The Americana artist with the Southern Rock edge also began to write the words to go with the music, finding the transition between acting and songwriting somewhat seamless.
“I completely understood the storytelling of songwriting,” he says. “What I didn’t know was musically how to structure a song. I needed to be taught what a chorus was and what a bridge was and why they were used and when they were used.”
“There are no rules in songwriting,” Howell continues. “There’s not really a school you can go to. And who’s to say if a song is good. So many people think their music is good and frankly, sometimes it’s not.”
Howell currently finds himself juggling an onslaught of good fortune at the moment, as he continues to nurture his thriving music career with ongoing acting ventures such as the upcoming Netflix series obliteratedwhile also playing live shows throughout Nashville and beyond.
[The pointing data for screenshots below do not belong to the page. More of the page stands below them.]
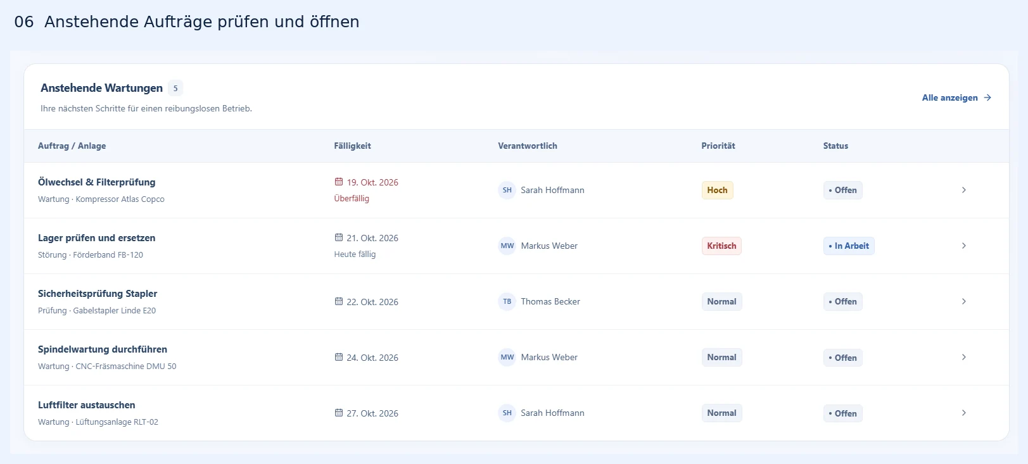Open the Spindelwartung durchführen order title
Screen dimensions: 1028x464
[x=103, y=349]
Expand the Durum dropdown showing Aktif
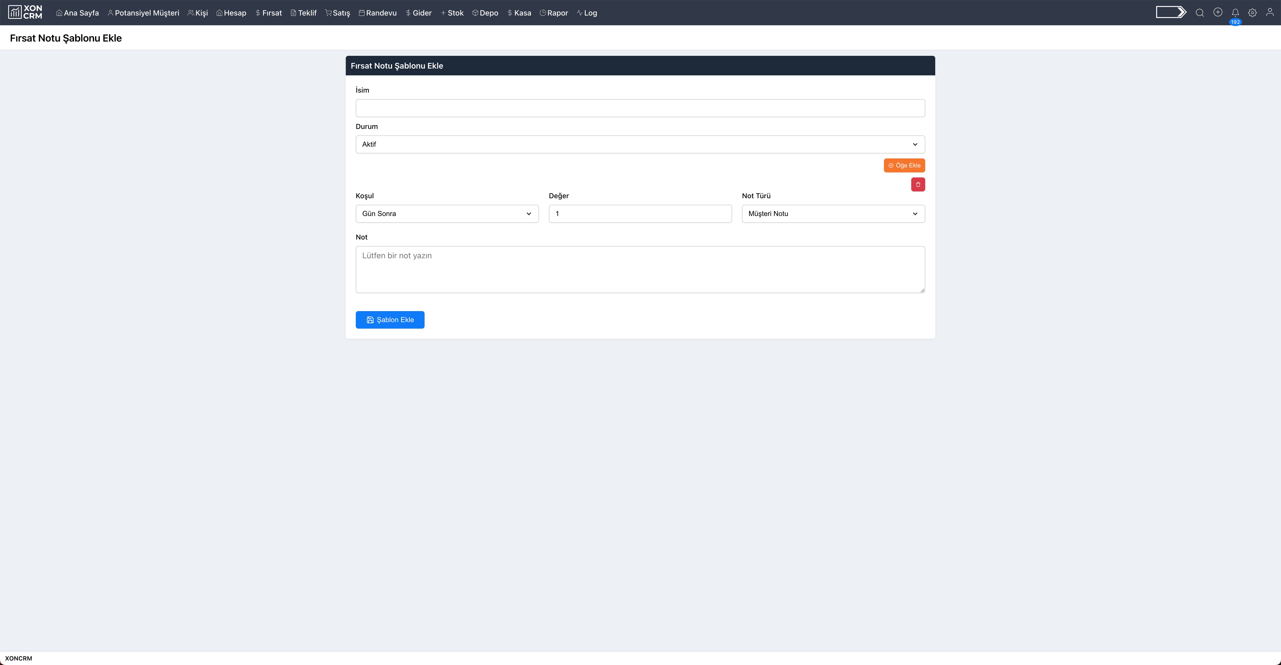This screenshot has width=1281, height=665. (x=640, y=144)
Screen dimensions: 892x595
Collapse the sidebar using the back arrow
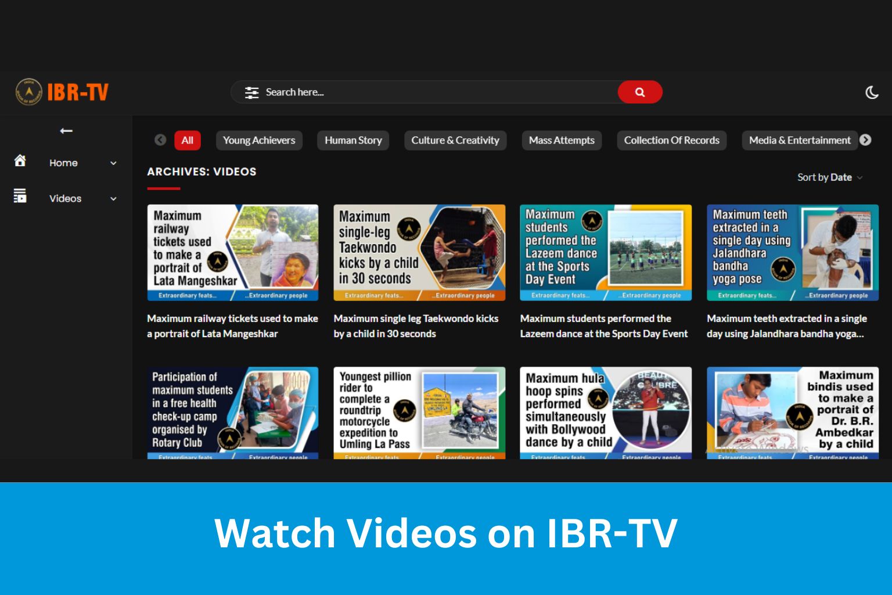pos(66,131)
“I wrote a song called ‘Eighty-Eight,’ which is basically about the differences between 1988 and now,” remarks Howell, who is currently working on a new EP set for release in January 2023. “It opens up with how I remember how things used to be back in 1988 when tearing walls down was the thing. Now we build them up with hate.”
He draws in a deep breath and then continues.
“Look, I’m not 24 years old trying to sell records,” he concludes. “I’m 55 years old just trying to share part of my life through my music. That’s a totally different thing.”